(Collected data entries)

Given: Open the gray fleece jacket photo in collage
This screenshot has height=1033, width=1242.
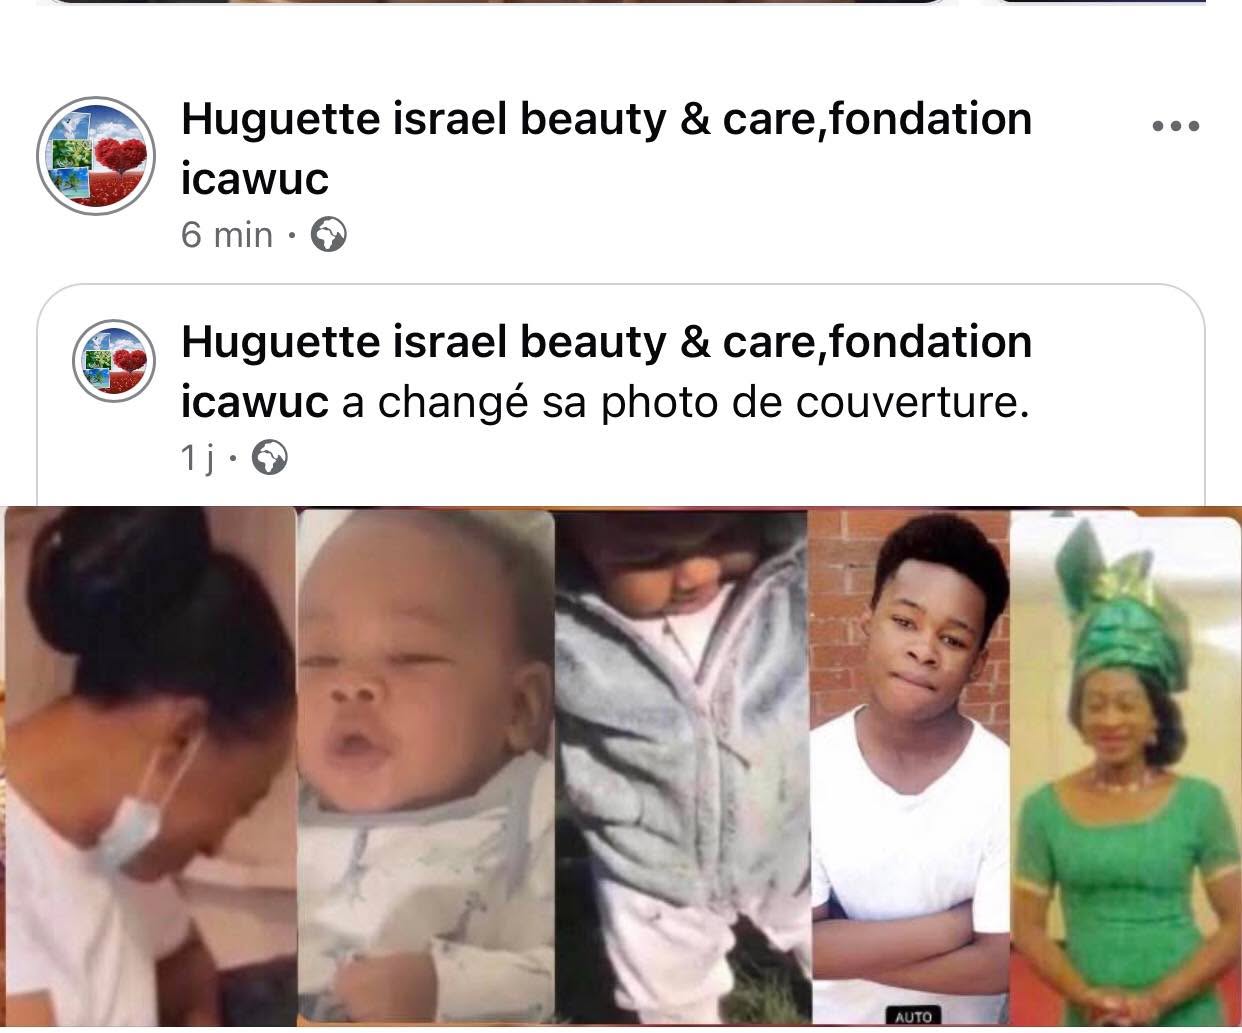Looking at the screenshot, I should 682,768.
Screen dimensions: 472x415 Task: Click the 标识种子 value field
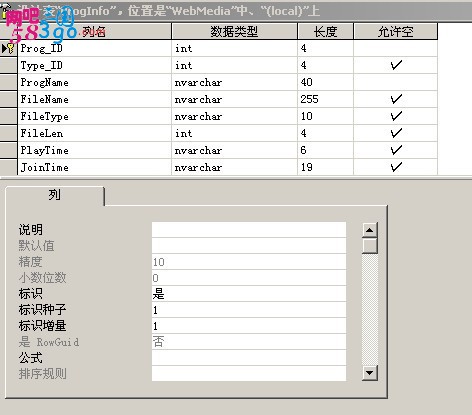[249, 310]
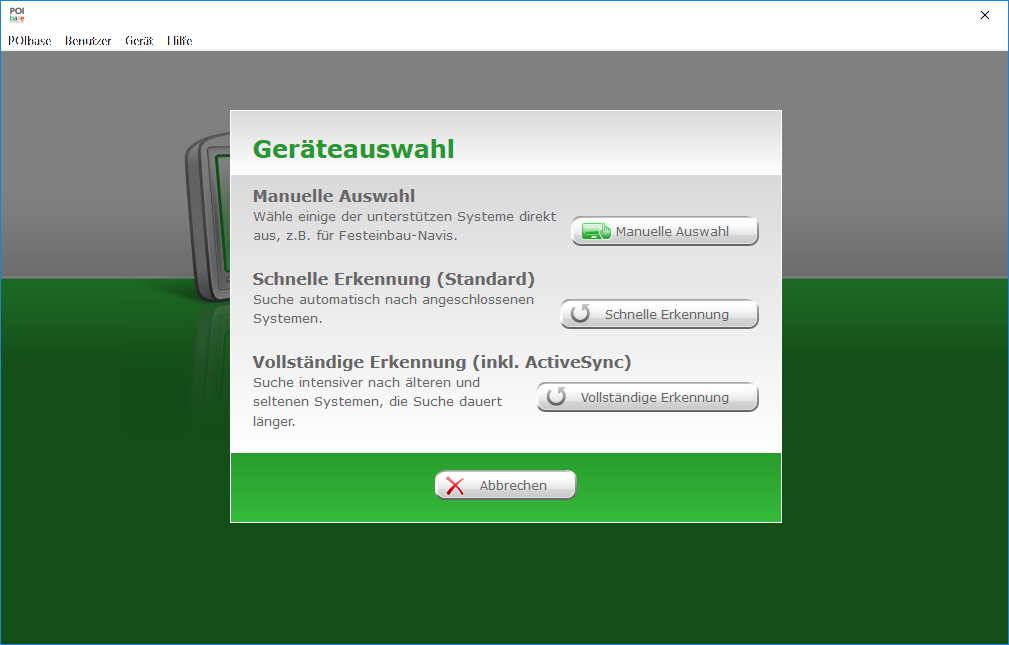The image size is (1009, 645).
Task: Open the Gerät menu
Action: coord(139,41)
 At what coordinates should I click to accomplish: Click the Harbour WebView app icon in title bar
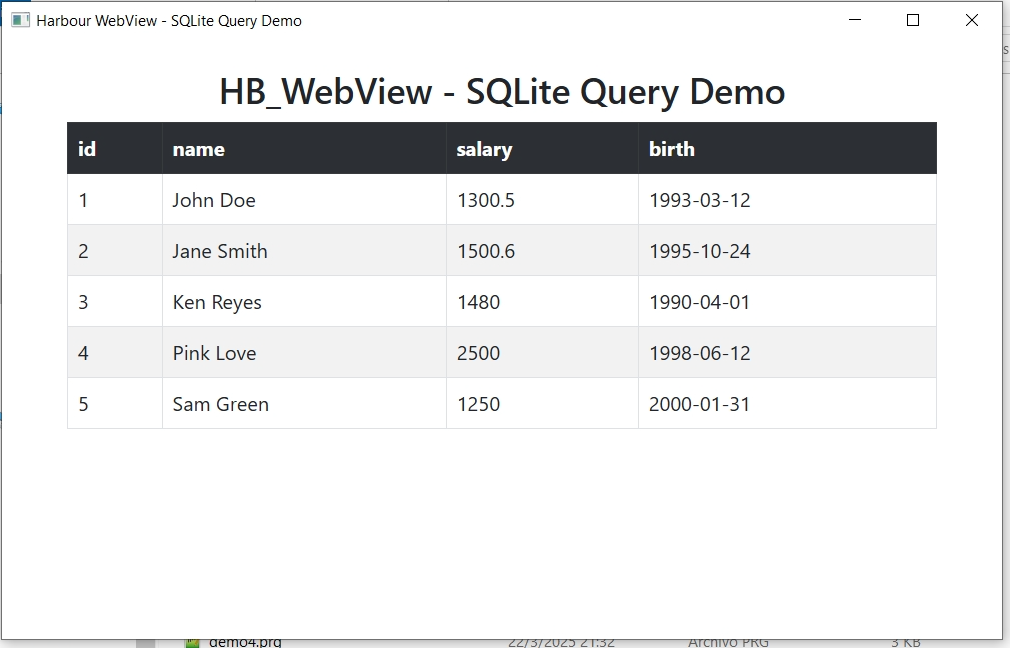(x=20, y=20)
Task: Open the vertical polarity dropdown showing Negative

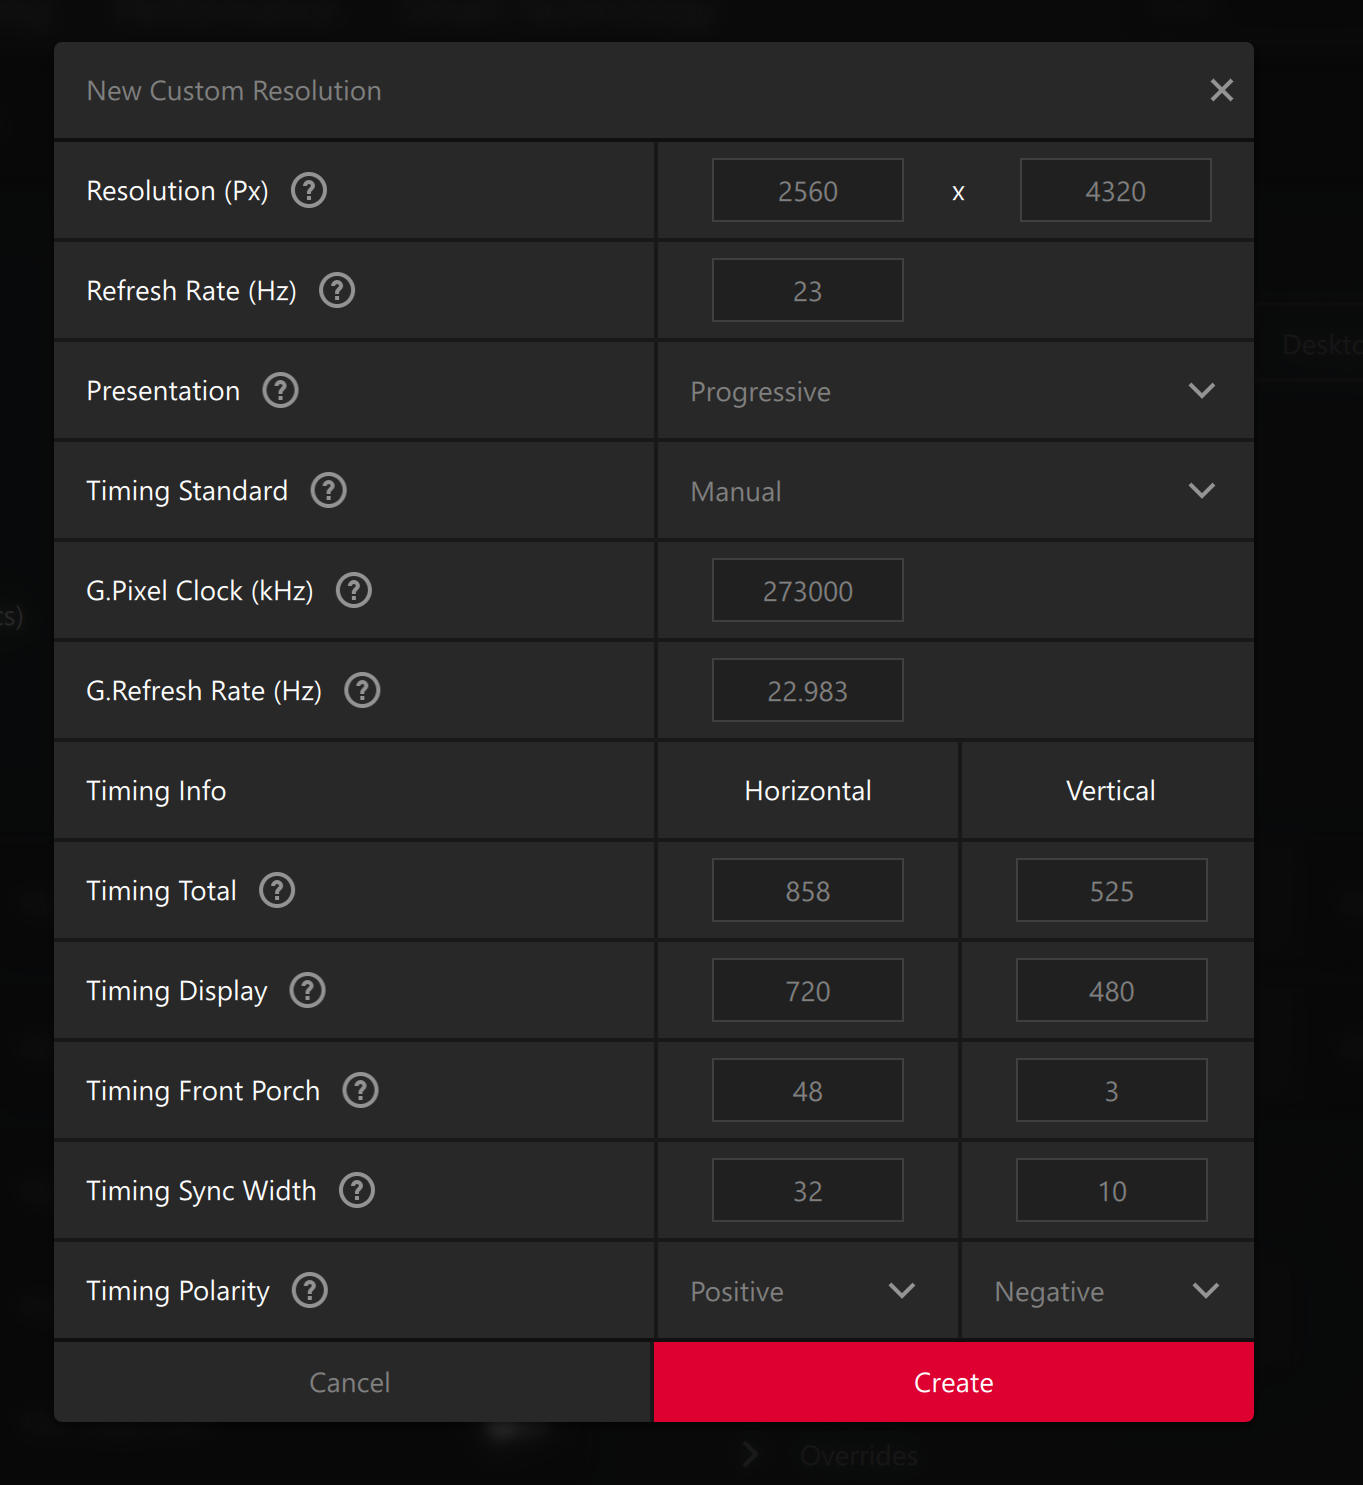Action: [1107, 1291]
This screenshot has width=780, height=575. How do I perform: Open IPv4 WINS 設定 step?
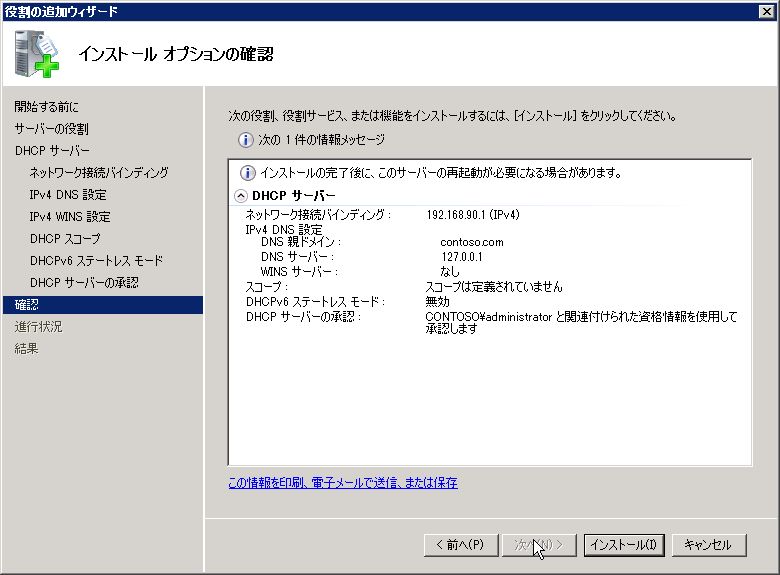pos(70,216)
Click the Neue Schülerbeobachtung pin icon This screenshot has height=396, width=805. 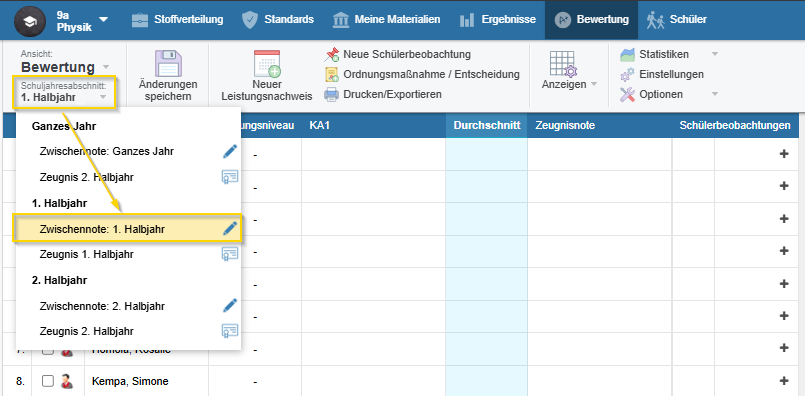(x=332, y=54)
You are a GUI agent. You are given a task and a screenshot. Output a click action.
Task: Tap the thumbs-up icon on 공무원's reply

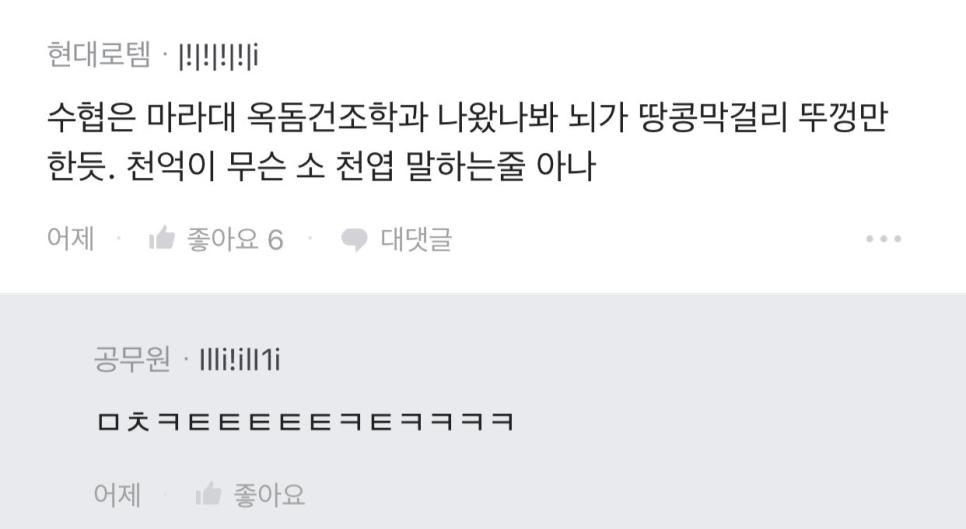point(208,494)
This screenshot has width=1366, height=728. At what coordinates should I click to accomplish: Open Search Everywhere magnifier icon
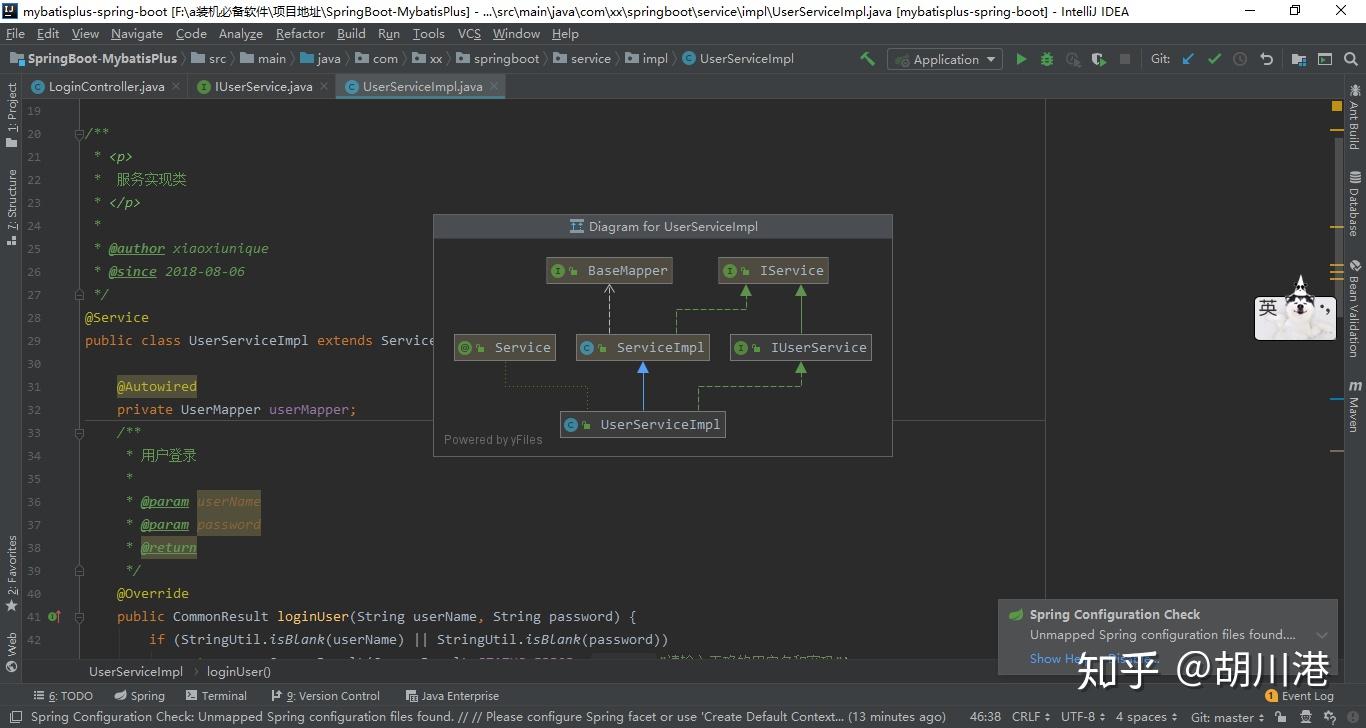coord(1351,59)
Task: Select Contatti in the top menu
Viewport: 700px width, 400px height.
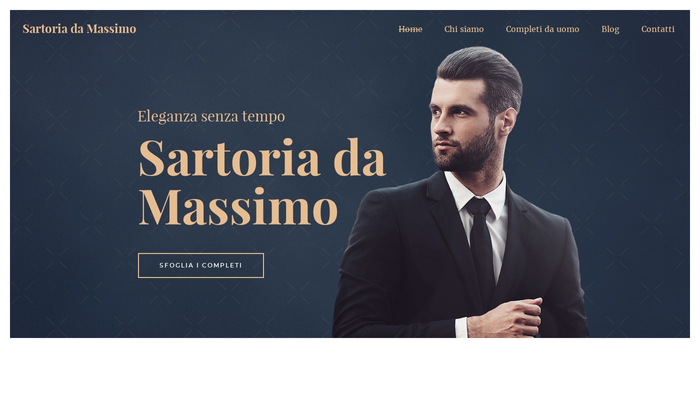Action: coord(658,29)
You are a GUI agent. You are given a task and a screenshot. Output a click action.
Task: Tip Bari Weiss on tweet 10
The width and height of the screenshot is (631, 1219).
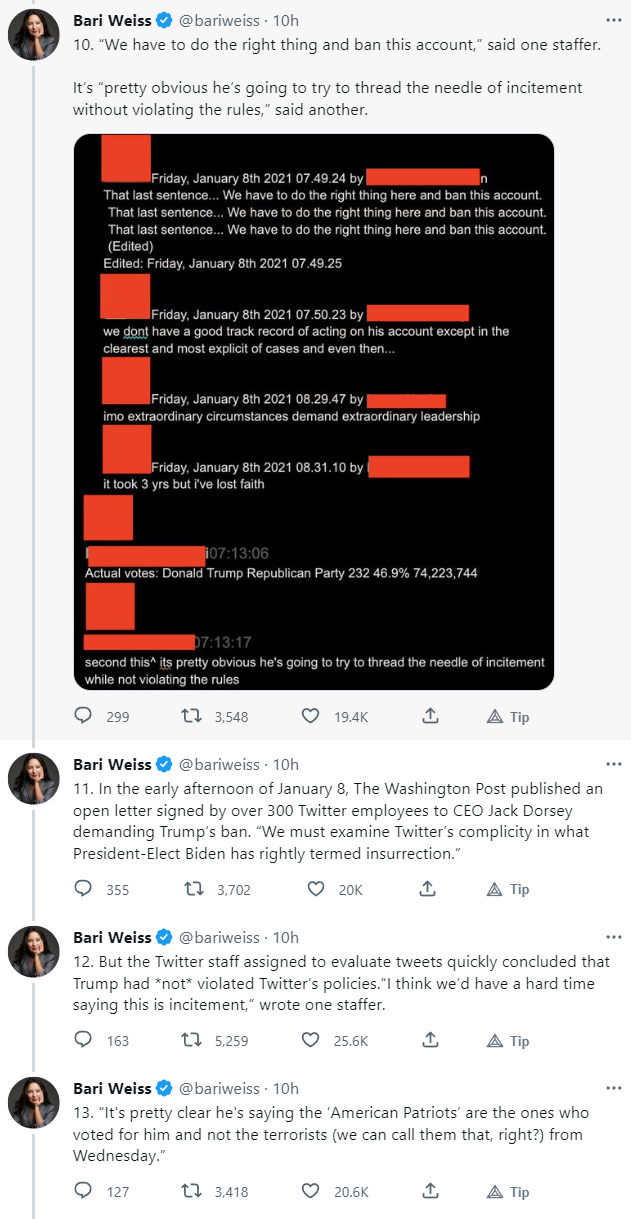(x=508, y=716)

_Task directions_
Nothing but the lines from the one containing "The width and" to the last line of the records should be returned, exactly as they appear and without pictures.

_Solution to this task_
The width and height of the screenshot is (631, 1219).
(x=508, y=716)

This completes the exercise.